Ford orders 12 Ultra-Cold Freezers to Store COVID-19 Vaccines for Workers
November 25, 2020Ford Motor Co. has ordered a dozen ultra-cold freezers to store vaccines globally when they become available in an effort to keep COVID-19 from disrupting its operations again, the company confirmed Tuesday.
At least three major drug companies have reported late-stage data for a potential COVID-19 vaccine as the world waits for scientific breakthroughs that will end a pandemic that has pummeled the world economy and led to 1.4 million deaths. The new type of vaccines by Pfizer and Moderna Inc. require lower temperatures for storage.
The Dearborn-based automaker’s purchase, first reported by Reuters and confirmed by other media, is similar to efforts by U.S. states and cities to buy equipment to store millions of doses of coronavirus vaccines at temperatures of minus 70 degrees Celsius (minus 94 degrees Fahrenheit), far below the standard for vaccines of 2-8 degrees C (36-46 degrees F).
“We’re doing this so that we can make the vaccine available to our employees on a voluntary basis,” Ford spokeswoman Kelli Felker told Reuters.
Details of how Ford will use the freezers are still being worked out, she said.

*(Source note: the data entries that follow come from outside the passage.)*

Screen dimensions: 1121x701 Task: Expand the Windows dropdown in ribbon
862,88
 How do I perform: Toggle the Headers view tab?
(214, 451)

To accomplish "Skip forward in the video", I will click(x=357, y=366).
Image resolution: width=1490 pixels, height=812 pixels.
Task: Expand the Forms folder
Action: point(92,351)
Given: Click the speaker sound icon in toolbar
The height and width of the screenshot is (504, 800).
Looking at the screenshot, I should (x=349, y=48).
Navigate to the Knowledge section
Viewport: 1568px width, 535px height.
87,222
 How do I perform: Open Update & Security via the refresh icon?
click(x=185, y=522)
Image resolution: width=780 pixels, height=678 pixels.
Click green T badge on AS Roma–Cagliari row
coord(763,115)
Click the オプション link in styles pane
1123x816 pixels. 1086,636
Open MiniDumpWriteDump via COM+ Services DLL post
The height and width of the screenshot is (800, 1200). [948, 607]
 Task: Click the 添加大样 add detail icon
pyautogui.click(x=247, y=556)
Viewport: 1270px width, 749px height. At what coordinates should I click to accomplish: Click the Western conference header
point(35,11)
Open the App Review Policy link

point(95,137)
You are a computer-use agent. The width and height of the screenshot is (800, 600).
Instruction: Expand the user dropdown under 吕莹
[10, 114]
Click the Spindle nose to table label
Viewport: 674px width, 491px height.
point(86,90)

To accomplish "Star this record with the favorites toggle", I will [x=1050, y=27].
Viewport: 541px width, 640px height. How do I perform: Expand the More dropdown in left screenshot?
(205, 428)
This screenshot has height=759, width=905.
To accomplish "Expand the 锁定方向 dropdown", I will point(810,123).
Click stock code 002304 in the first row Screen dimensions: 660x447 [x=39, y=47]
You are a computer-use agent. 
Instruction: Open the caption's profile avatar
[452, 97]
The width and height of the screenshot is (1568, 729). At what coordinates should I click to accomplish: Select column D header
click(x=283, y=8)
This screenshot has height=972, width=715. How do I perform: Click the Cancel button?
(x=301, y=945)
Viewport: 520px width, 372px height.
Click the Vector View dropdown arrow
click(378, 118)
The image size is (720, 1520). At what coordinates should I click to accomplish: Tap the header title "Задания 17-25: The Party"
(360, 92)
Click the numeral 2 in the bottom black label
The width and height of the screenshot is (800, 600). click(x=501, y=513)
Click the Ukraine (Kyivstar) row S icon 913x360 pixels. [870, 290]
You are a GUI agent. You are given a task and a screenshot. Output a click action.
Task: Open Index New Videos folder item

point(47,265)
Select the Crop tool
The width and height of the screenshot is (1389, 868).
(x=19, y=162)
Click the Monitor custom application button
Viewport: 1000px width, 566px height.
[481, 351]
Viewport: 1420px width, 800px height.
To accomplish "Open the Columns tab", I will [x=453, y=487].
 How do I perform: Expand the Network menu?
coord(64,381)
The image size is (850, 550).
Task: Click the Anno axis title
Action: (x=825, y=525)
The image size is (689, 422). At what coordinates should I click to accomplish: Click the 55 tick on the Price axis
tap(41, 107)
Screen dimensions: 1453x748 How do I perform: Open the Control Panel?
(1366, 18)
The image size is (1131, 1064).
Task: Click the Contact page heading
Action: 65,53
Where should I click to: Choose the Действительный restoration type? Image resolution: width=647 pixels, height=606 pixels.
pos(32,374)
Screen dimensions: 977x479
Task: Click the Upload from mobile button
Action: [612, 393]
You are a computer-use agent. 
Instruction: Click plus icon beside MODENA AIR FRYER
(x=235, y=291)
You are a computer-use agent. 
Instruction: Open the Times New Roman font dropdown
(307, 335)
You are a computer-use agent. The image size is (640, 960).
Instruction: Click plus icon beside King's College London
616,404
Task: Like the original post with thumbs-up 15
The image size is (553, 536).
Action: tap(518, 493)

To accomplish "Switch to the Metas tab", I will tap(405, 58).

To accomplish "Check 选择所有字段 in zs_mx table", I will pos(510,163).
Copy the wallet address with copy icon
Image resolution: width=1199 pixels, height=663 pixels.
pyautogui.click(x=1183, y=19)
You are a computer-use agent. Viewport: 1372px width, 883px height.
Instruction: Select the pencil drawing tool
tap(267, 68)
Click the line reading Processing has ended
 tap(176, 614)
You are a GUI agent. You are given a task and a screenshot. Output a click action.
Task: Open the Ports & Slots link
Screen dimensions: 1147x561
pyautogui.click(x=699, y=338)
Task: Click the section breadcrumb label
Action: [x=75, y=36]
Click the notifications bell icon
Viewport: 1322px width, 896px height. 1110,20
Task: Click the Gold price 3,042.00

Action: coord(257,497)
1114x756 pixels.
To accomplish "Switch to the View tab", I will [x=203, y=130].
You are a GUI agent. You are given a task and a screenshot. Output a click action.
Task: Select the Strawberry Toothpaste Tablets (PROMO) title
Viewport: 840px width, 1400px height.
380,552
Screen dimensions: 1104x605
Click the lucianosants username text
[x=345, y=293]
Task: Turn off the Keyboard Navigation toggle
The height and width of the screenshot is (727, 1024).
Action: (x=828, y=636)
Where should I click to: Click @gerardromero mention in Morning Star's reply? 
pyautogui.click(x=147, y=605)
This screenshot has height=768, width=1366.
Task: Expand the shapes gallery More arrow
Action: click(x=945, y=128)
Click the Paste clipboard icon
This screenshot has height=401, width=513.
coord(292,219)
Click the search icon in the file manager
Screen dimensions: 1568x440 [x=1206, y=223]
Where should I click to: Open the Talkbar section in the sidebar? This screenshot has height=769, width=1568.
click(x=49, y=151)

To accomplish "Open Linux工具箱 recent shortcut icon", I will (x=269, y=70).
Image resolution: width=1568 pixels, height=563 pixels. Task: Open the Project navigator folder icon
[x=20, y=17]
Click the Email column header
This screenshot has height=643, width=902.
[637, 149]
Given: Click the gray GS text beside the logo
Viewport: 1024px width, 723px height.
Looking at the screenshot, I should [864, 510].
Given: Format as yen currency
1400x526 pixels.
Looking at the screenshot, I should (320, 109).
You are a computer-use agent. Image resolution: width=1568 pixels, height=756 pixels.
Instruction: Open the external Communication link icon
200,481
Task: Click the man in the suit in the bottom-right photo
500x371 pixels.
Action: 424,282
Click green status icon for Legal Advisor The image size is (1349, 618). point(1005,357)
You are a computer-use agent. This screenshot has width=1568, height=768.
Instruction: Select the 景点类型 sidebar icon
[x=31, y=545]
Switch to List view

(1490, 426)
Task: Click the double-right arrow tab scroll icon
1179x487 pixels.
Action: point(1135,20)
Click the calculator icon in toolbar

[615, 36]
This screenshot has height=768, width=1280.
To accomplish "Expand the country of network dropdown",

General Motors Co. hasn’t bought any freezers for vaccine storage but said it’s taking steps to make a vaccine available to its employees, The Detroit News reported.
With coronavirus cases surging across the country and globally, health care systems are already racing to buy the special freezers as the potential for supply shortages — a prevailing theme in the U.S. pandemic response — looms large. One group purchasing leader said hospitals ordering today will likely wait up to four months to get their freezers.
Detroit-based Henry Ford Health System has purchased freezers for each of its five acute-care hospitals specifically to accommodate the Pfizer and Moderna vaccines, Rox Gatia II, the health system’s pharmacy director, said last week.
Modern Healthcare and the Associated Press contributed to this report.